The CREATE FUNCTION command in Example 7-49 creates a function named is_zero(), which accepts a single argument of type int4 and returns a value of type boolean. This function references the C function is_zero(int) implemented in the object code located at /home/jworsley/is_zero.so (since C has no Boolean type, PostgreSQL must transform the integer value returned by the function to a Boolean value). In this case, 0 is translated to false, and 1 is translated to true.

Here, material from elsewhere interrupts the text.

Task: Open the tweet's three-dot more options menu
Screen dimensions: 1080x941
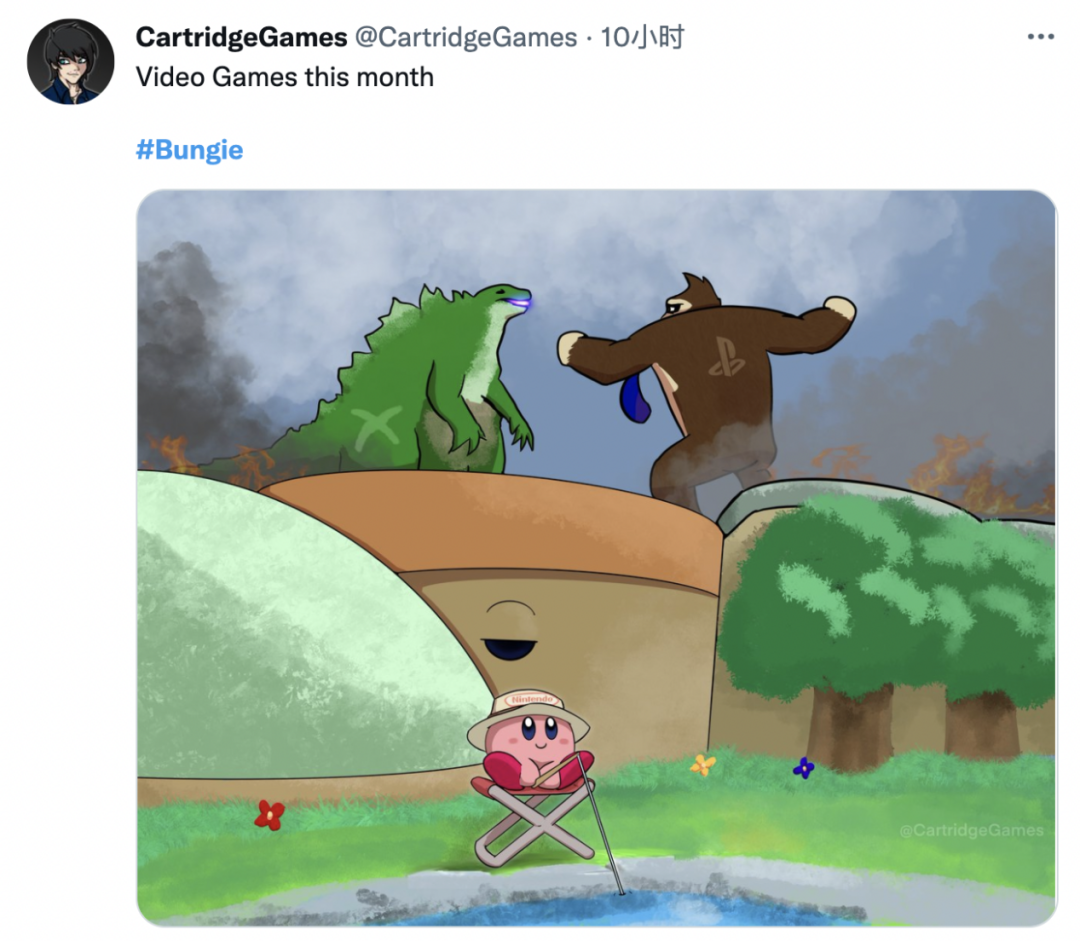Action: pyautogui.click(x=1040, y=37)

By default, PostgreSQL looks for a function in the shared object code with the same name as the function being created within PostgreSQL. This works well for the is_zero(integer) function, as its names matches the compiled symbol name of the is_zero(int) function within the file is_zero.so. In order to avoid a C name-collision with is_zero(int), the second function in the shared object is defined as is_zero_two(int, int). To load this function into PostgreSQL with the same name (as an overloaded function, with two arguments instead of one), pass the literal C function name (also called the link symbol) as a second string constant following the location of the shared object filename.

This name should not contain parentheses or arguments, and should be separated from the filename definition by a comma, as in this syntax:

CREATE FUNCTION name ( [ argumenttype [, ...] ] )
                RETURNS returntype
                AS 'definition', 'link_symbol'
                LANGUAGE 'C'
                [ WITH ( attribute [, ...] ) ]

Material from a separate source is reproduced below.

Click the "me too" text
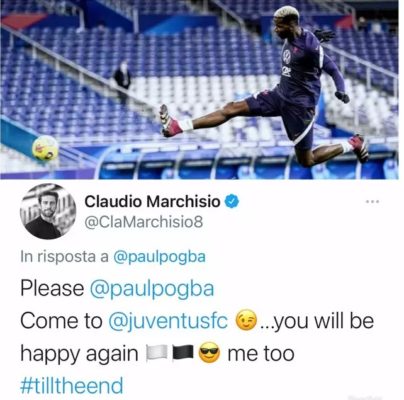 click(260, 353)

Example 7-50 loads the same shared object code, but specifies the function symbol name as is_zero_two so that it knows which function to use for this overloaded function.

Example 7-50. Overloading a C function

booktown=# CREATE FUNCTION is_zero(int4, int4) RETURNS Boolean
booktown-#                 AS '/home/jworsley/is_zero.so', 'is_zero_two'
booktown-#                 LANGUAGE 'C';
CREATE

Like a SQL function, any user may call the C function once it has been created. As C functions can make direct modifications to the filesystem (where permissions allow) and affect other system level events, care must be taken in designing functions free from potential misuse. Example 7-51 makes several calls to the is_zero function defined in Example 7-49, and to its overloaded function, created in Example 7-50.

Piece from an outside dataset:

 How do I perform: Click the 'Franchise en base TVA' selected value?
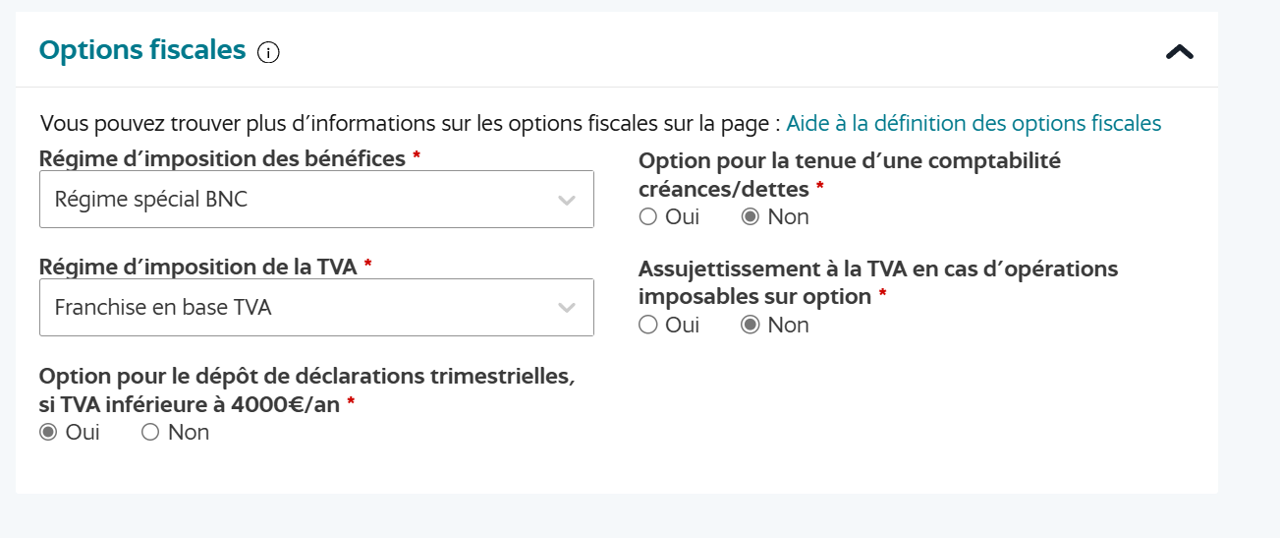[x=163, y=307]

Example 7-51. Using a C function

booktown=# SELECT is_zero(0) AS zero, is_zero(1) AS one,
booktown-#        is_zero(6, 0) AS one_zero, is_zero(11,12) AS neither;
 zero | one | one_zero | neither
------+-----+----------+---------
 t    | f   | t        | f
(1 row)

Destroying functions

Functions may be destroyed either by their owner or by a superuser with the DROP FUNCTION SQL command. Here is the syntax for DROP FUNCTION:

  DELETE FUNCTION name ( [ argumenttype [, ...] ] );

For example, Example 7-52 drops the isbn_to_title(text) function. Note that the argument types are required to be specified, even though the function itself is not overloaded.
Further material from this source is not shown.